For Whom the Bell Tolls by Ernest Hemingway
Seeing a television documentary on Robert
Capa who was a war photographer during the Spanish Civil War prompted me to
read "For Whom the
Bell
Tools". This novel is a twentieth century classic but I am no fan of
Ernest Hemingway.
The language used in the dialogue is quaint using "thou" instead of
"you". It could be that the Spanish counterpart of
the use of "tu" instead of "vous" in French used as a term
of endearment. It seems to have been part of the language of
the Spanish Republic which
also used "comrade" as in the Soviet Union.
The description of the battle scenes were interesting except that I had to read
three hundred pages of not so interesting stuff to get to them. It is the
story of an American volunteer who is sent to join a band of
Loyalists in the hills and to blow up a bridge.
The author also writes of the atrocities committed on both sides. Air
power features prominently. I guess that it was in the Spanish Civil War
that for the first time the civilian population was bombed in their own homes
by the same German bombers that would bomb London a few years later.

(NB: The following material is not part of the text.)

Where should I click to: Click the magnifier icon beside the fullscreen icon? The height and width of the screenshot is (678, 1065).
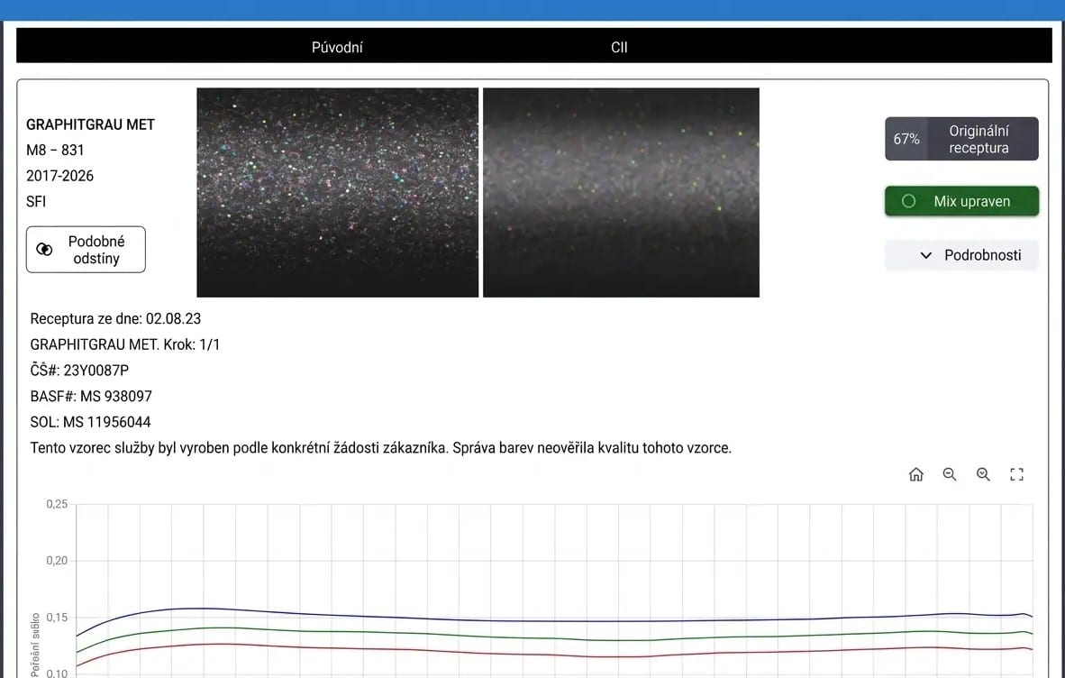(983, 474)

The Spanish Civil War was the first confrontation between the forces of Fascism
and the forces of Socialism. It was the first opportunity to check the
spread of Fascism. However, the changes brought about by the Spanish Republic were equally as abrupt
as the change brought by Fascism.
It has intrigued me that France's
refusal of any assistance to the Spanish
Republic led to the fall of the Spanish Republic
to the Fascist dictatorship which, in turn, assisted Hitler in his
invasion of France
in 1940.
Getting back to Hemingway's novel, I guess its reputation preceded it. At
least, the ending was unpredictable. It did not end as I expected.